If a attached or married woman approached us, we would not be playing with them. We don't feel comfortable about doing that and don't 'go there' with anyone who is married or attached. But that's just us.
DG
there are plenty of married women passing themselves off as single and plenty of 'couples' who are actually both playing behind their partners back together.
As the male population is so rampant on these types of sites and you will noticably see a lot more married males than you do females there will definately be more of a stigma if you are a married male.
makes you wonder though, for those who dont have as much of an issue with a married female, is that because if a female is playing behind her partners back then its a ocmmon consensus that it had to be her partners fault? Therefore making it not as bad as if it was a male because of the bad rap males get on these sites?
We will play with people in relationships irrespective of their sex, but we are not prepared to be party to a 'revenge' type of scenario where one partner is seeking to hurt the other - if that is what they seek us for than we suggest that they go forth and multiple with themselves. With that said, if we get a sense or feeling that the person whom has approached us is seeking to hurt their partner, again we will advise that they go forth etc etc.
Now, we do get approached by guys most of whom claim to be single but no doubt where some are in relationships and we treat them all the same. If they are of interest, be that in a profile comment, likes&dislikes, photos or if any message sent to us grabs the attention that we will likely try to meet socially to see if that initial feeling flows through to a connection when in person, and if all good we will see what happens. If on the other hand the written personality does not match the reality than we pass.

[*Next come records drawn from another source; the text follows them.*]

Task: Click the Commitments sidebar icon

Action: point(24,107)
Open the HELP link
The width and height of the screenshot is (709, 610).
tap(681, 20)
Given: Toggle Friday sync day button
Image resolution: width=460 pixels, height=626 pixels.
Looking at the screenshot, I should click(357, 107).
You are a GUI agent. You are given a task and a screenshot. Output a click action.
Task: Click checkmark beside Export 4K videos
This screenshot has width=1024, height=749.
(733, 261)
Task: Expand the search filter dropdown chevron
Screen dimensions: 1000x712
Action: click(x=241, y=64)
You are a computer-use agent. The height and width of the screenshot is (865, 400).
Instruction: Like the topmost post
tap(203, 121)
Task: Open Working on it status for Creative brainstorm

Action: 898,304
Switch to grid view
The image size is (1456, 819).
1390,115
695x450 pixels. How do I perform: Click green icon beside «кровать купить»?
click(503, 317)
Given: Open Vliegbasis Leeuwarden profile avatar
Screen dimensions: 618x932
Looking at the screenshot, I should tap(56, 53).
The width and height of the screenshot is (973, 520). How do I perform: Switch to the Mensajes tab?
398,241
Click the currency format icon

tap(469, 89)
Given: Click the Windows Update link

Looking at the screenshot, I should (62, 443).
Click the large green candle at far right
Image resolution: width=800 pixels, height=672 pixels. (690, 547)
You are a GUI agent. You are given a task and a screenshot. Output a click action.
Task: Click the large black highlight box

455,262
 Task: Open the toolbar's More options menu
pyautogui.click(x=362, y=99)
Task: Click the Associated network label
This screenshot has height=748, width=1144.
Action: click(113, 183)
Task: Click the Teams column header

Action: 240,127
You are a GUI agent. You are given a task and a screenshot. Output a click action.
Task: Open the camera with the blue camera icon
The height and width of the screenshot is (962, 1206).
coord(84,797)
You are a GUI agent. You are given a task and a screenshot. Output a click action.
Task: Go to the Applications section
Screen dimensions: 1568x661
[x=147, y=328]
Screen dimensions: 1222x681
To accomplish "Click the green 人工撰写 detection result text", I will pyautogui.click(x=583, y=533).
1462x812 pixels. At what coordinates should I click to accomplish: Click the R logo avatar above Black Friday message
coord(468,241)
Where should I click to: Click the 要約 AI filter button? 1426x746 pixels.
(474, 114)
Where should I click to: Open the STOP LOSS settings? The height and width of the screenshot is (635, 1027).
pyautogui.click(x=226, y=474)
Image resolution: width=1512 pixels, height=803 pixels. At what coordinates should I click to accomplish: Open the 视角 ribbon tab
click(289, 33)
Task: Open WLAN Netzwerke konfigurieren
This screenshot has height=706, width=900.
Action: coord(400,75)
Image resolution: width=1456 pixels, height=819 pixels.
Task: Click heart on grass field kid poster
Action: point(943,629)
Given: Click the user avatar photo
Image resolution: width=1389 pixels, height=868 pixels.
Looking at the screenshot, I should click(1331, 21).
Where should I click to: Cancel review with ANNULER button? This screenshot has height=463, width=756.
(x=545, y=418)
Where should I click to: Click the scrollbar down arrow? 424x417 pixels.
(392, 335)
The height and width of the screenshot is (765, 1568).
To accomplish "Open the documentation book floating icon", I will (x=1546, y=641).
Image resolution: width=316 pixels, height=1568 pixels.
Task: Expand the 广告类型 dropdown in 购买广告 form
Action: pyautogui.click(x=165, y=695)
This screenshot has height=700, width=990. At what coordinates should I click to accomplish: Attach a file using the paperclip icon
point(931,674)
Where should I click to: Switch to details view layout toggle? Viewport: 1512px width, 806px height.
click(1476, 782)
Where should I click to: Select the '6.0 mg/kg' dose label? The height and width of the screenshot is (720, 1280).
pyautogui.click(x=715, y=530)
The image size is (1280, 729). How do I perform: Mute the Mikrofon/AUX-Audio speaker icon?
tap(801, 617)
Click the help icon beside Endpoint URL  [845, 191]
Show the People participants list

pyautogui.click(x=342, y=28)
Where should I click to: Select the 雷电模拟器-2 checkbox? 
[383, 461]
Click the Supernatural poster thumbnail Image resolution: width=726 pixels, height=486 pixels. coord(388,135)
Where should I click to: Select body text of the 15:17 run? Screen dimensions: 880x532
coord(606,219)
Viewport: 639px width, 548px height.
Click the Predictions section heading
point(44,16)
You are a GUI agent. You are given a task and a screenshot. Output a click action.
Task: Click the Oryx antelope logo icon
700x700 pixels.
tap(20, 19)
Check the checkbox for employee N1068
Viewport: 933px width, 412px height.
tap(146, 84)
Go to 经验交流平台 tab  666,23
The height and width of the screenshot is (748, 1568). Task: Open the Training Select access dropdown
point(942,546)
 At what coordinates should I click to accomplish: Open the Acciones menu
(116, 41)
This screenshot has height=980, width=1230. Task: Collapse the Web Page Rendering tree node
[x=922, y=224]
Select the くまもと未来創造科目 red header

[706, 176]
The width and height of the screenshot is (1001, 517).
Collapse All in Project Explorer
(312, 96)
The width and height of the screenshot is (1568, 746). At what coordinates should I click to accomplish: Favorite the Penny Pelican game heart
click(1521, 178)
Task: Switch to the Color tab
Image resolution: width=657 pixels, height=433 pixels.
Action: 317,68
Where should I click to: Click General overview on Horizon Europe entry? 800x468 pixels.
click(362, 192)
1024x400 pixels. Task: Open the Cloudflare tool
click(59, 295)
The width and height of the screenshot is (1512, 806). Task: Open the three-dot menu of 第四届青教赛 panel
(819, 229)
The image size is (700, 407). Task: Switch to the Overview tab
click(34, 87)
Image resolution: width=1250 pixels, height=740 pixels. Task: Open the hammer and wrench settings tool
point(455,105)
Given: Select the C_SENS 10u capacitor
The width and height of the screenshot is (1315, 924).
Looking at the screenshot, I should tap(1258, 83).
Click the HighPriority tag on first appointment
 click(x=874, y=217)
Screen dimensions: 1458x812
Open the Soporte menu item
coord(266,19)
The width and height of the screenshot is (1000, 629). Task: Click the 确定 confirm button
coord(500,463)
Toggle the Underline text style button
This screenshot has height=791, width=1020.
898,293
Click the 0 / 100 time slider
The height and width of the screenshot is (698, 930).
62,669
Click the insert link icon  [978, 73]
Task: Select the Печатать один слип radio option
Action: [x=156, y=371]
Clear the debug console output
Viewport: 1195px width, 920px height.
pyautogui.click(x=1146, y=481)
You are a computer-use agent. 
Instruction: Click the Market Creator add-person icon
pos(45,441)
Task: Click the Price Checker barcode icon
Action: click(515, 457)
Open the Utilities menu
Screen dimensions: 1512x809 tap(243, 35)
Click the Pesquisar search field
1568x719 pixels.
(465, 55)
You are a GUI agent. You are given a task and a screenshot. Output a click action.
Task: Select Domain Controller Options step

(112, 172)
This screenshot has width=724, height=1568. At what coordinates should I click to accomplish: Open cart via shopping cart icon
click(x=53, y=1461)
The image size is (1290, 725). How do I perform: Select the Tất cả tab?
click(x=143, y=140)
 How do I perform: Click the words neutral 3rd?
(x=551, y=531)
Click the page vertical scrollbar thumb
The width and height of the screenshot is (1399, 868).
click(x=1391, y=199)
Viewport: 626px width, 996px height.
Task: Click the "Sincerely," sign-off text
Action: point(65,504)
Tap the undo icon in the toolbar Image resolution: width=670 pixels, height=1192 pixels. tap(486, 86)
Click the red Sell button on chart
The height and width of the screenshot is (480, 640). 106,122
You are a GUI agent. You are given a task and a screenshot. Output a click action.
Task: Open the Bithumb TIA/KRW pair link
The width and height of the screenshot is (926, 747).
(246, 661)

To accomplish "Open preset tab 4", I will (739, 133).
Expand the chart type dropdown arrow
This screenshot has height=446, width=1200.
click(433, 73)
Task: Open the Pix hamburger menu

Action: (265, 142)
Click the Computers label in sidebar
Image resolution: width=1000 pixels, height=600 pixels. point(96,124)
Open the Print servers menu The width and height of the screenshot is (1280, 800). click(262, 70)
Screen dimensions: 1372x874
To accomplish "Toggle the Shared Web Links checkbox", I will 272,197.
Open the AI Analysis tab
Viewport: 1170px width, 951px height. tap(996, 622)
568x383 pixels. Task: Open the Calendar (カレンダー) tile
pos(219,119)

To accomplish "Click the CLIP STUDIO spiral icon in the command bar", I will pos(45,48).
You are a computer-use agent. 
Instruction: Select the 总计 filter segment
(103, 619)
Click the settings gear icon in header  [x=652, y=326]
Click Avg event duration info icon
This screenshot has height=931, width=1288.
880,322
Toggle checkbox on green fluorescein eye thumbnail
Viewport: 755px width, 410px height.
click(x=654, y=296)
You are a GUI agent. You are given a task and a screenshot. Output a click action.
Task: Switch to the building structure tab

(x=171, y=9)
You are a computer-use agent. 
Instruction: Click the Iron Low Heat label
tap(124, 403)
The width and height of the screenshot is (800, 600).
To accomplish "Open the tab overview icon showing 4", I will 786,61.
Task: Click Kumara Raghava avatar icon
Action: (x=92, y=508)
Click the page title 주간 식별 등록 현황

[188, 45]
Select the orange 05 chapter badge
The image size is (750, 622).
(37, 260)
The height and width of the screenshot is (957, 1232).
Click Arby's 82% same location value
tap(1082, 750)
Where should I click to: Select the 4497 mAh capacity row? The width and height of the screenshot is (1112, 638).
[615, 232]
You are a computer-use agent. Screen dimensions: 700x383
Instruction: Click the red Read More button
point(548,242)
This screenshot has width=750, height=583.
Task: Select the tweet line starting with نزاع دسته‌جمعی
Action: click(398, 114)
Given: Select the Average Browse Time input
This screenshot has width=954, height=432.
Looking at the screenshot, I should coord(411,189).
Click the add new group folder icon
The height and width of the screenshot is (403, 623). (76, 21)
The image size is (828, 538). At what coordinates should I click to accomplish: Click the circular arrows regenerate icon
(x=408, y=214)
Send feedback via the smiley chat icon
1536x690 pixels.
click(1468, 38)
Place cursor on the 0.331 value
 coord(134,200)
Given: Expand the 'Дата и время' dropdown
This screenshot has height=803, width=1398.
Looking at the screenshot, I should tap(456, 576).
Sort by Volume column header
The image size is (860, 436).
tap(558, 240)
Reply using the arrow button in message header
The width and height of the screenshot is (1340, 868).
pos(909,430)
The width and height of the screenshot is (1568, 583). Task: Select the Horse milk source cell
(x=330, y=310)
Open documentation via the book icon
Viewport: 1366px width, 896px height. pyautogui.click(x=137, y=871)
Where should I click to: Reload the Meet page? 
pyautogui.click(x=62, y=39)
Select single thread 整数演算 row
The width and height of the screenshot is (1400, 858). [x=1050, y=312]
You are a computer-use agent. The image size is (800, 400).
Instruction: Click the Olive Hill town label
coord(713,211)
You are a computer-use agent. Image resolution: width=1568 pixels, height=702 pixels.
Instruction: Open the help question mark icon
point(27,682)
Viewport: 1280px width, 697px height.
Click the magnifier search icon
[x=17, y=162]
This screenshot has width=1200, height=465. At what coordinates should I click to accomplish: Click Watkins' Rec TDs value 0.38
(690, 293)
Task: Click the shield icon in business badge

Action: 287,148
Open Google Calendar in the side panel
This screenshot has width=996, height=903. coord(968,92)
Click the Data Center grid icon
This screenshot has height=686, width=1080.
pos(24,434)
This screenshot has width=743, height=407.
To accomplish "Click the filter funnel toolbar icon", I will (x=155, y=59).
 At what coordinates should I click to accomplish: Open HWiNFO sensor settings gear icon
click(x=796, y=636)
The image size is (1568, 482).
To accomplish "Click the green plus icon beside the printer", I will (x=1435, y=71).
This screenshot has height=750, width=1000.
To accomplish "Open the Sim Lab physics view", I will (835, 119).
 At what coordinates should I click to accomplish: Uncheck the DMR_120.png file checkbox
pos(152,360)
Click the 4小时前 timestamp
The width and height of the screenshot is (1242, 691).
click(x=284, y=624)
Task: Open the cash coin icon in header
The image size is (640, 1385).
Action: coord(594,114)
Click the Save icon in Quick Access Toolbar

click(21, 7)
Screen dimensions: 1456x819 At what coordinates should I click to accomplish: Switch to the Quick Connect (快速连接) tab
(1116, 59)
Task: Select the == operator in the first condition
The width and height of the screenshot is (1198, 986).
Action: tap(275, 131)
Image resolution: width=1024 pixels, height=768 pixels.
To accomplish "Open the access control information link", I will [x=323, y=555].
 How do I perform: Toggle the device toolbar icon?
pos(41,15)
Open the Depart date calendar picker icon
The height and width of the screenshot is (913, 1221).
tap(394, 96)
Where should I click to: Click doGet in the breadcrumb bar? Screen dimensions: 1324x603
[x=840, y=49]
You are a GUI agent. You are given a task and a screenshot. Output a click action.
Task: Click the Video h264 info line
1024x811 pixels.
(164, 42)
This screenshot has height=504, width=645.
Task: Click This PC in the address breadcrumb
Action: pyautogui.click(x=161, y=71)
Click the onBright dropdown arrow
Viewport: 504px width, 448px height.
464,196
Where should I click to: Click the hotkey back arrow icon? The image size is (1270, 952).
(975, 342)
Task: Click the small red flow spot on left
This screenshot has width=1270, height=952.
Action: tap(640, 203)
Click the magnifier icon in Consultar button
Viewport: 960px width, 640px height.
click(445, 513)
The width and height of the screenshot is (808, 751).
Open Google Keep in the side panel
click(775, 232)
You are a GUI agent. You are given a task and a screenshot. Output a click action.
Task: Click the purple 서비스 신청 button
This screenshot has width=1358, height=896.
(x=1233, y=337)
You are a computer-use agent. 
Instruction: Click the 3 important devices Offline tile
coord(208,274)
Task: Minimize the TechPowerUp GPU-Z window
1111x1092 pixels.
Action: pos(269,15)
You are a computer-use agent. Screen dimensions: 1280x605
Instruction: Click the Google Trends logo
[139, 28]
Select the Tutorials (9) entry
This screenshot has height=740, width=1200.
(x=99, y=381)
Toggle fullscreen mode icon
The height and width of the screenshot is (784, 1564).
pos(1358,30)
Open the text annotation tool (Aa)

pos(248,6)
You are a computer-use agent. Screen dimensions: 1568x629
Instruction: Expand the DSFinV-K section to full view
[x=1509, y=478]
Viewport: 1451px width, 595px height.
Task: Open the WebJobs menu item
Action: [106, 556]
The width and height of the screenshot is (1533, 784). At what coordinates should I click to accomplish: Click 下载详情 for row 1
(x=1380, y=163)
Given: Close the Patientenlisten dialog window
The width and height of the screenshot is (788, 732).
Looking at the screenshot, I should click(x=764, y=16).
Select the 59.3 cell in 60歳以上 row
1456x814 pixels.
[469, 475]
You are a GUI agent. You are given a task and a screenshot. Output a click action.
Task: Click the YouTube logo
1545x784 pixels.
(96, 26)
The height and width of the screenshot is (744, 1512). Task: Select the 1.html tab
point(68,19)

As mentioned however, that is with guys and we would do the same for females ........................ if only we were approached as to date we have not in this site been approached by any solo females, but we do live in hope :-D
But, as has been said as well, there are a large number of people who will try to pass themselves off as couples across all similar sites to this one, so basically it is a long winded process to weed out the genuine from the not so genuine and while it can be frustrating at times it should always be looked on as fun.
With regards to Infinite_Sky's comments above, that is an interesting point regarding a perception of fault as from many general conversations we have had over the years the general consensus is very much that a male is a cheating schmuck whereas a female in the same situation is 'poor baby'. It is an interesting discrepancy but for us, as we stated early on we feel that we are not there to judge who is right and who is wrong (as we know that there are always 2 sides to any story), but we will not play to hurt another
Shebagaz
we have it on our profile, that we wont play with attached play alone, and that's either male or female, we don't even go down the path of "the partner allows me to play" route, as it is impossible to makes sure this is not just a line. If we smell a rat we walk away, to be safe rather than sorry. We also insist on profile photos public or private, we don't go by cams or emailed photos, usually find attached people won't have a profile photo in fear of getting caught by their partner. Nothing can be 100% but so far these measures have work well for us, and we have caught a lot out using them too.